• _TASK INSTRUCTIONS_: The answer must consist of every line in the data below that holds the word "microneb".

----

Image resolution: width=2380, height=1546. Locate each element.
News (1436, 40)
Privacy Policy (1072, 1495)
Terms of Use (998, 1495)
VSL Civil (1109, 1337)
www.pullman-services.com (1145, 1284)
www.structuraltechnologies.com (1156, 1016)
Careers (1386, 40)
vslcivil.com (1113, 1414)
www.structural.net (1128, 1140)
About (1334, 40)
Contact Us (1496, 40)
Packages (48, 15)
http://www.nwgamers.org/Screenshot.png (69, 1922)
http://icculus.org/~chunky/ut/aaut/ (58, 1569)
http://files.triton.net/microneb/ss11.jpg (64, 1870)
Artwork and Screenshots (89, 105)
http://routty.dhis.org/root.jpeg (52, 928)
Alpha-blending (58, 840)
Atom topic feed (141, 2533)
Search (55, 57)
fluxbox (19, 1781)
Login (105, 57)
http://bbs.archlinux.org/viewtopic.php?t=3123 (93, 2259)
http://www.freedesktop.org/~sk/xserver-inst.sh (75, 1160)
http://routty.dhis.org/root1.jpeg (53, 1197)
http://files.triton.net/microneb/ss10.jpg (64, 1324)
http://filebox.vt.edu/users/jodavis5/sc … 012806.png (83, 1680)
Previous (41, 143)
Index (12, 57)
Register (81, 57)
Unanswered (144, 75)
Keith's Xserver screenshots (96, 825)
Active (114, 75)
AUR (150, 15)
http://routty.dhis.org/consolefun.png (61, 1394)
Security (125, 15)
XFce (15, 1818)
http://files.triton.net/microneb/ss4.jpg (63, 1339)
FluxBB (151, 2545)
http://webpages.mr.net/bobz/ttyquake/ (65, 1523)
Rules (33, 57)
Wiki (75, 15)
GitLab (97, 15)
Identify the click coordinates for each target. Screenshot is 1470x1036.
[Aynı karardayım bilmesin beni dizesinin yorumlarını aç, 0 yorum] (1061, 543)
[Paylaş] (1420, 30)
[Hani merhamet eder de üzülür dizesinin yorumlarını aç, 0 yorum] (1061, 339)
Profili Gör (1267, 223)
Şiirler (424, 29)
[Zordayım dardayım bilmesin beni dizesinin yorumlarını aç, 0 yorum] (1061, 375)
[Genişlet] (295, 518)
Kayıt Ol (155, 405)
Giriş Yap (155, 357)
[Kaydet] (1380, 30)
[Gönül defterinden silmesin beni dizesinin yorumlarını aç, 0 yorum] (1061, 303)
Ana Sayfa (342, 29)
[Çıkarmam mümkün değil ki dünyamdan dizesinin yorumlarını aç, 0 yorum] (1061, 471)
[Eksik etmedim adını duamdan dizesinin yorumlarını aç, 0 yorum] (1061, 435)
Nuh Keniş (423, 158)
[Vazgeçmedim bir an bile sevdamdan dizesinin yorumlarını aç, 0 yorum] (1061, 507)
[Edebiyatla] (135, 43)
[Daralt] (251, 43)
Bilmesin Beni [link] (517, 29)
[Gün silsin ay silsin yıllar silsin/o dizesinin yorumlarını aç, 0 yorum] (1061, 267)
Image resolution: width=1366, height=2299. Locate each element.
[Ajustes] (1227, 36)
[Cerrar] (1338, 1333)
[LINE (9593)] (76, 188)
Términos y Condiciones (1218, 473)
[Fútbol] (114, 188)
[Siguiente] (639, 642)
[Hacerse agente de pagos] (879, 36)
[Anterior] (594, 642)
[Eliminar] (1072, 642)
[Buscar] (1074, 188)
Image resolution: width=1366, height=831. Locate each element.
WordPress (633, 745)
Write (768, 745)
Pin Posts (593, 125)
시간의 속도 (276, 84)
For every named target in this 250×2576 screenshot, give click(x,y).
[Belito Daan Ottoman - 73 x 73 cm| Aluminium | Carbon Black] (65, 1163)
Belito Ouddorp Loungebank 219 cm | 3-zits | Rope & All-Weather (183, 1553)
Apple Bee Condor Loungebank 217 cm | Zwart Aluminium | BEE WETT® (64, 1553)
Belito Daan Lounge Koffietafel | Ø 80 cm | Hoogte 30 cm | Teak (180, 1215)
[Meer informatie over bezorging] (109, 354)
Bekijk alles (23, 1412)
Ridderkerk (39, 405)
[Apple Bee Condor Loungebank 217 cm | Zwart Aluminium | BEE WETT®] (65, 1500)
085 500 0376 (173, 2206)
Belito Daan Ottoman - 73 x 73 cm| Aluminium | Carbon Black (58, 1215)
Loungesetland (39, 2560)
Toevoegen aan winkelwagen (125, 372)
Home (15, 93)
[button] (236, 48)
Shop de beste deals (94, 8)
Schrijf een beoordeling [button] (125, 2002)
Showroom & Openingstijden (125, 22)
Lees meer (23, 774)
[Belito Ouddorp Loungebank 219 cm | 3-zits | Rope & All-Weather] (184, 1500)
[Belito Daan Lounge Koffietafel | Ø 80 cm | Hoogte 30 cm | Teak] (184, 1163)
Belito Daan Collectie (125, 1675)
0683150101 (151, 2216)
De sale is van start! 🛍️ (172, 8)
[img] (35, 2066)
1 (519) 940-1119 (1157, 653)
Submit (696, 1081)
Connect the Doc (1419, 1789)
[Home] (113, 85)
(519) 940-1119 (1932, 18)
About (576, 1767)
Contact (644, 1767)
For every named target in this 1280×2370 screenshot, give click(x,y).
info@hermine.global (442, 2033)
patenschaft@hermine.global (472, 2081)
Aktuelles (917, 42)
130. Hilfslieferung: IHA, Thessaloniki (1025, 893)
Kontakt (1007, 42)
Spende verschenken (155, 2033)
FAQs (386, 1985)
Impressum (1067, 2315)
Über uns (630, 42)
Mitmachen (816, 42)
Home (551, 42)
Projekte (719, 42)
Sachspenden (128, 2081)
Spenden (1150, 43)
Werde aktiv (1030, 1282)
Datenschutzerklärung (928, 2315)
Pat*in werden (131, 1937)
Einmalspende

----

• _WRITTEN SOLUTION_:
http://files.triton.net/microneb/ss11.jpg (64, 1870)
http://files.triton.net/microneb/ss10.jpg (64, 1324)
http://files.triton.net/microneb/ss4.jpg (63, 1339)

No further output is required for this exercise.